DF: Após paralisação nesta manhã, empresas pagam rodoviários e ônibus voltam a rodar

Por Rafael Martins

Os rodoviários de quatro, das seis empresas de transporte urbano de Brasília, paralisaram suas atividades nesta manhã em protesto contra a falta depósito de 40% relativo ao adiantamento do salário de maio e o auxílio alimentação. Quem precisou de pegar ônibus, teve de buscar alternativas como o Metrô ou o transporte pirata.

Por volta de 09h, os rodoviários da Viação Marechal encerraram a paralisação. De acordo com a Transit - Associação das Empresas Brasilienses de Transporte Urbano de Passageiros - o adiantamento cobrado pelos rodoviários foi integralmente pago por todas as concessionárias na manhã desta quarta. São José e Marechal já efetuaram os depósitos. Urbi e Pioneira garantem que até o fim do expediente bancário, 16h, o valor estará na conta dos rodoviários.

Os ônibus das cinco empresas já circulam normalmente.

O GDF repassou nesta segunda-feira (22) R$ 11 milhões de reais para as concessionárias do transporte urbano de Brasília, referentes às gratuidades do sistema. A medida é para evitar novas paralisações dos rodoviários, já que os empresários alegam não ter dinheiro suficiente para cobrir os custos.

No último sábado, apenas os rodoviários da Viação Piracicabana trabalharam normalmente, isto porque a empresa pegou um empréstimo para poder pagar os rodoviários. Os demais trabalhadores cruzaram os braços, e retomaram o serviço no dia seguinte com a promessa de receberem nesta quarta-feira (24).

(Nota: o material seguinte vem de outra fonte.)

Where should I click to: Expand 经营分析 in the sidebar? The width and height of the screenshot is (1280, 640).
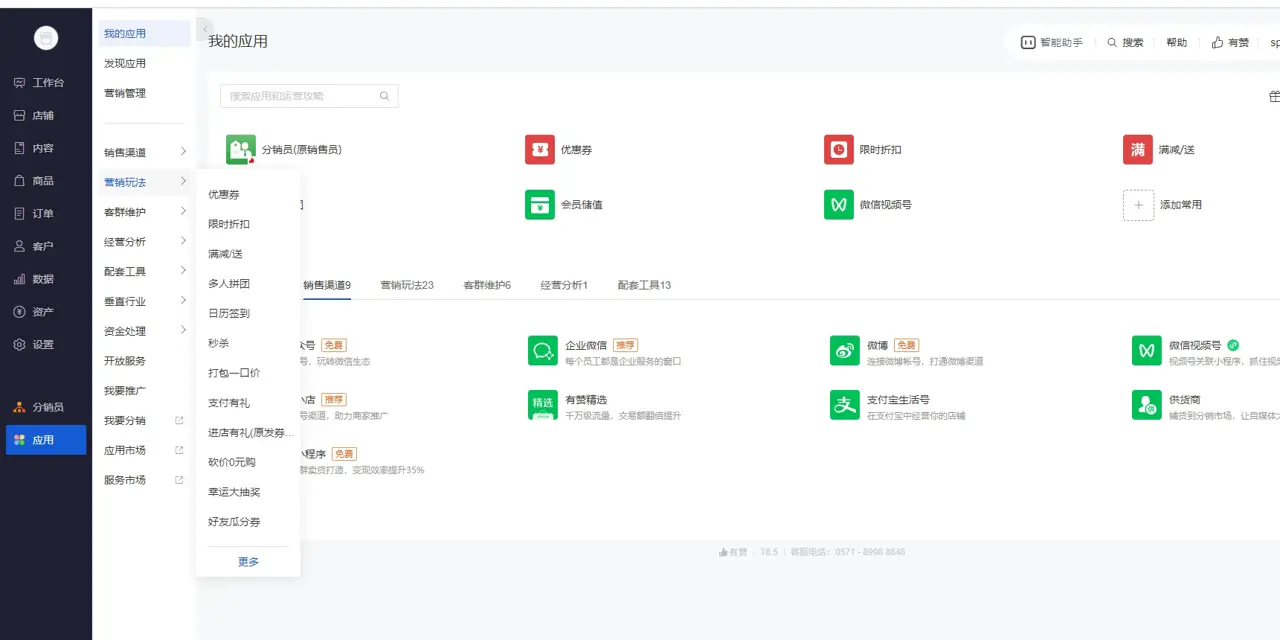tap(183, 242)
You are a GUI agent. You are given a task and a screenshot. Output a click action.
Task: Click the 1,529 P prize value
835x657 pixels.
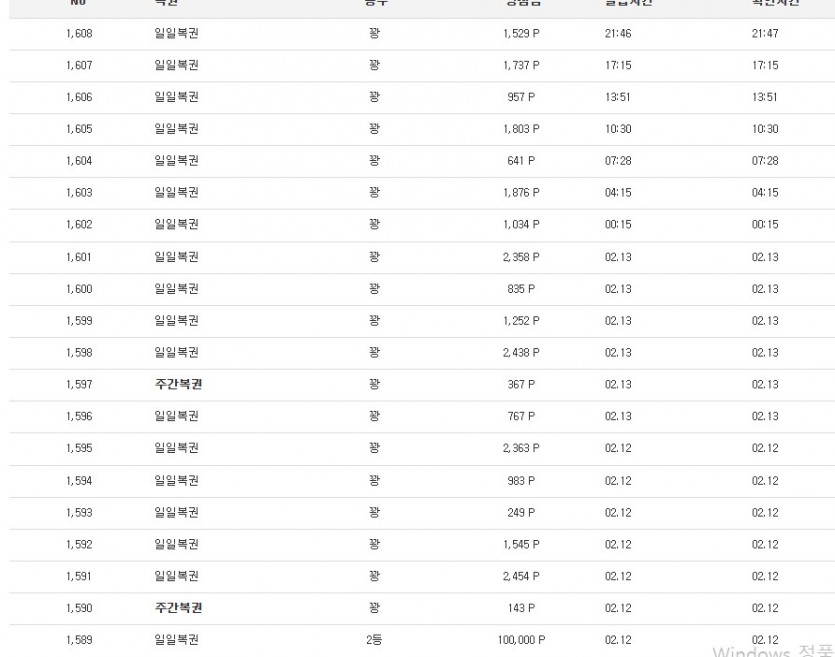[521, 34]
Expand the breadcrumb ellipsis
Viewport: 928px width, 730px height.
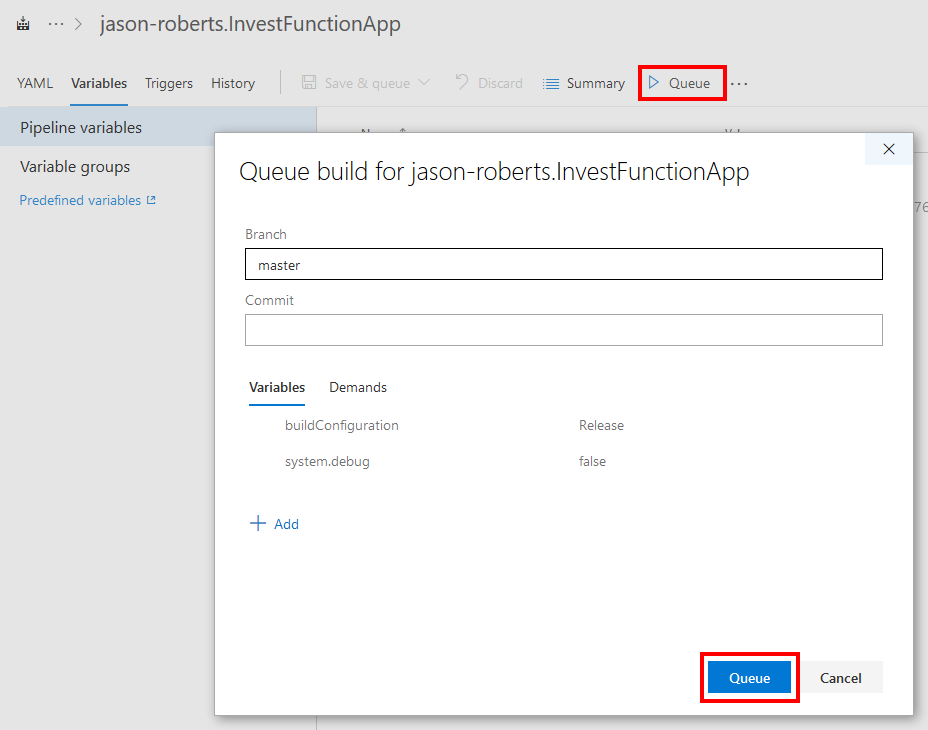tap(55, 23)
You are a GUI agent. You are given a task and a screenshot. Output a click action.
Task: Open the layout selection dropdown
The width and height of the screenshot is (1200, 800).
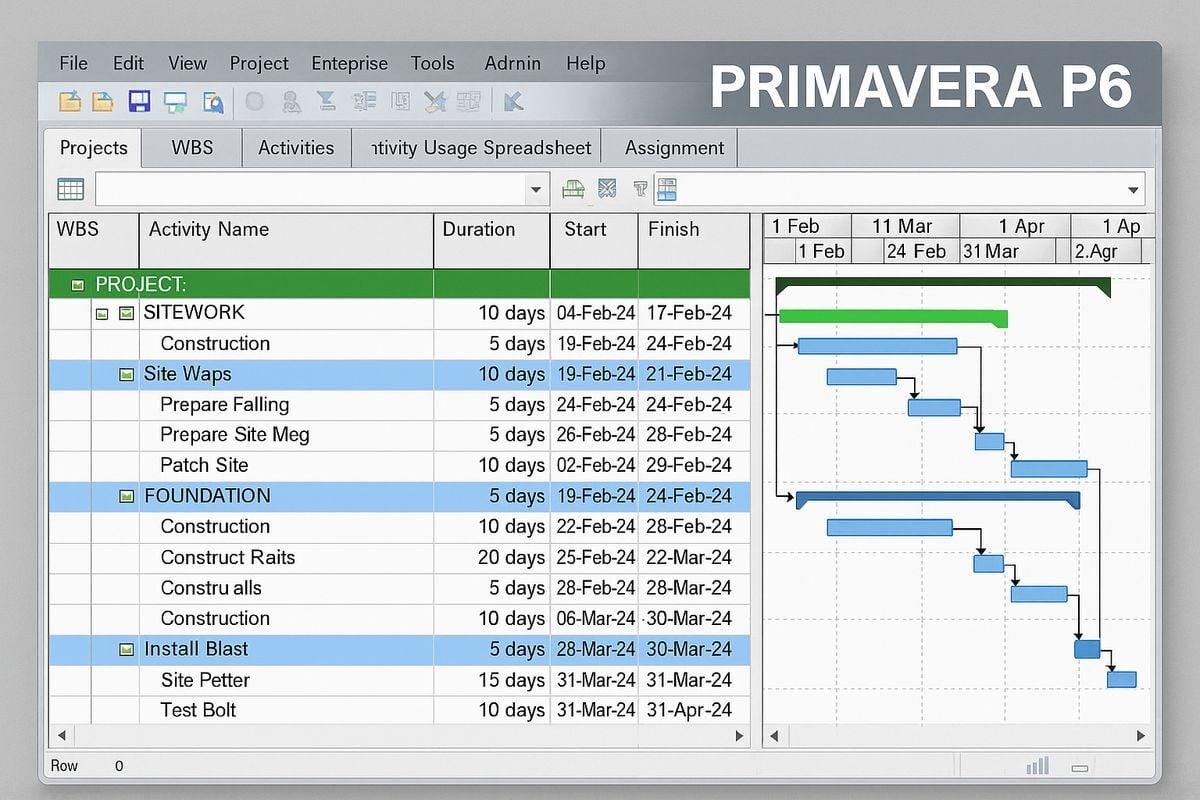pos(536,189)
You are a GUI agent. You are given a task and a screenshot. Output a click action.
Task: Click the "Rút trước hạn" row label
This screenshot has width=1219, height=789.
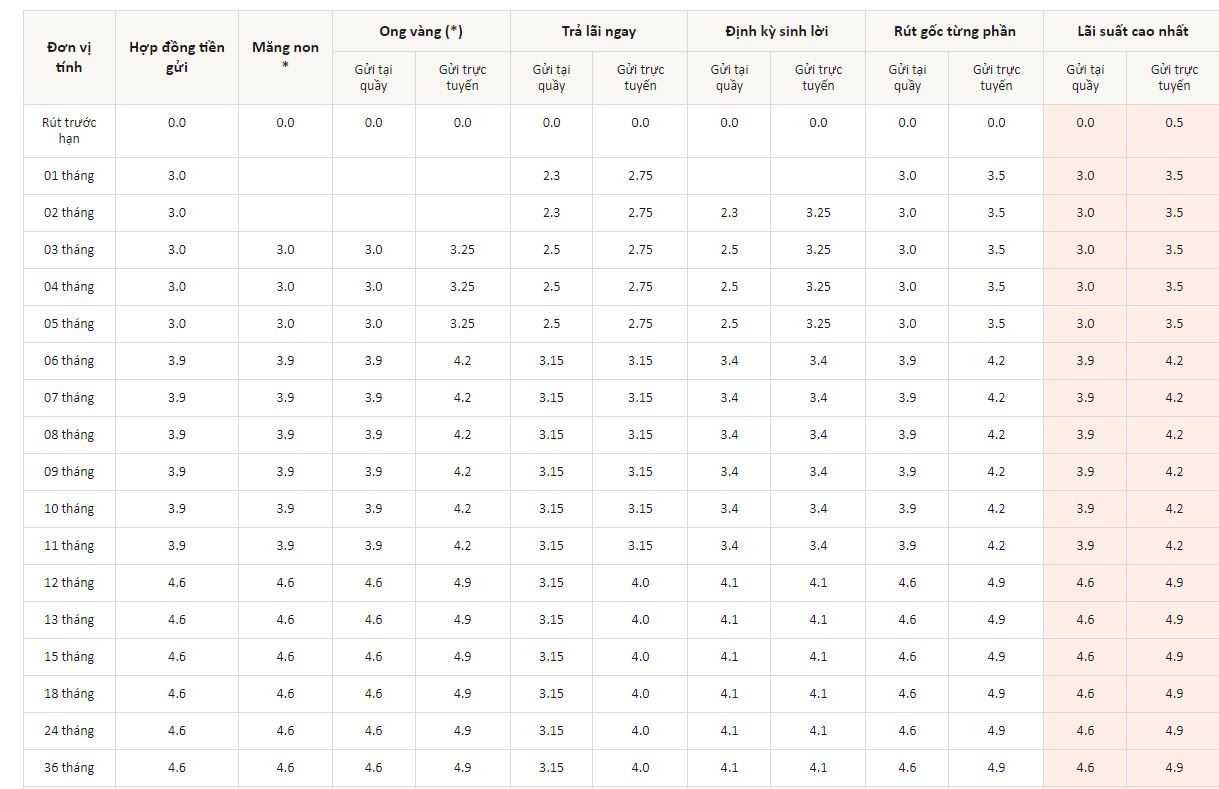tap(68, 130)
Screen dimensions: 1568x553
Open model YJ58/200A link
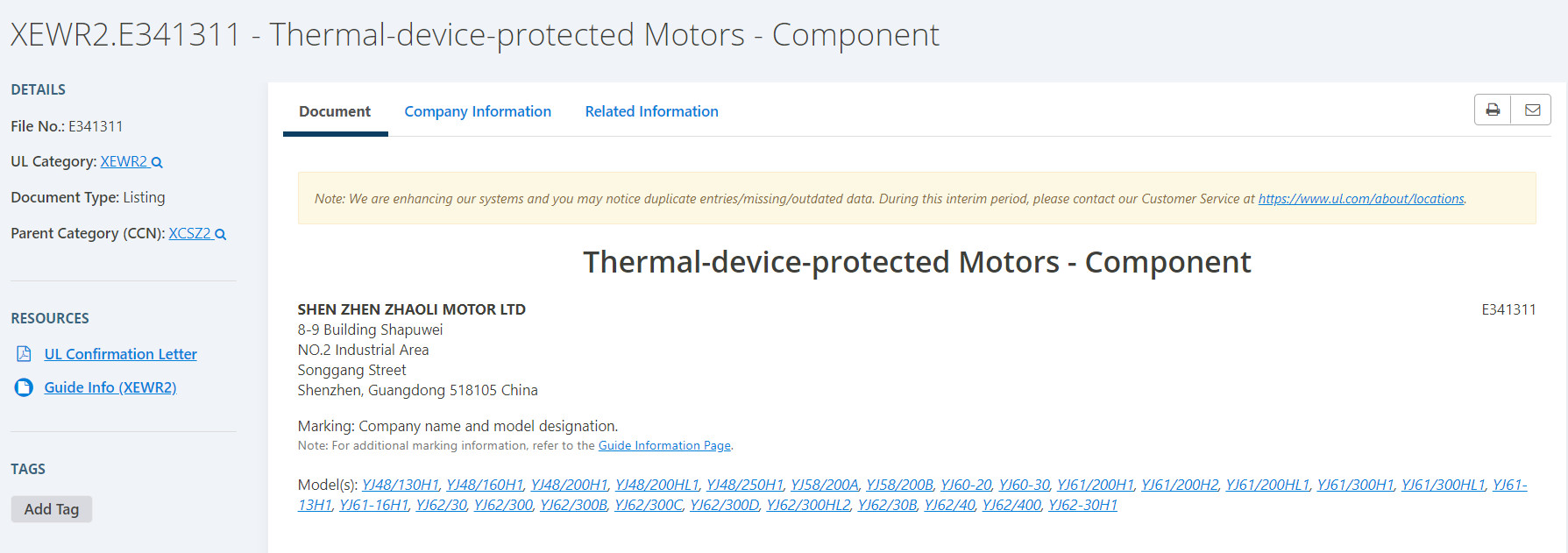pyautogui.click(x=825, y=485)
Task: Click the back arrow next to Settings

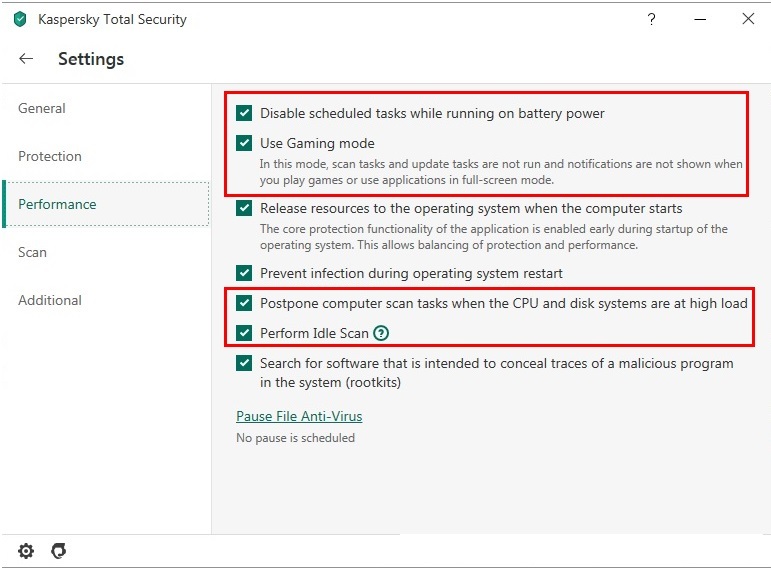Action: pos(26,59)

As cinco empresas cobram do governo uma dívida de mais de R$ 200 milhões, acumulada desde 2014. O DFTrans rebate a informação das concessionárias, e diz que deve apenas R$ 144 milhões, referentes aos anos de 2015 e 2016.

Entretanto o orçamento previsto para o subsídio não vai cobrir todas as gratuidades, e o GDF já avisou que depende de arrecadação para bancar o sistema de transporte funcionando.

O orçamento do DFTrans para cobrir as gratuidades para o ano de 2017 é de R$ 410 milhões; e segundo a autarquia restam apenas R$ 180 milhões em caixa. Entretanto somente em 2016, R$ 600 milhões foram utilizados para pagar o subsídio ao transporte.

Para diminuir os custos com as gratuidades, o GDF já adotou medidas como o recadastramento por CPF dos beneficiários do Passe Livre e a biometria facial implantada e custeada totalmente pelas concessionárias do sistema. Com o combate as fraudes, o governo espera reduzir os custos com o Passe Livre.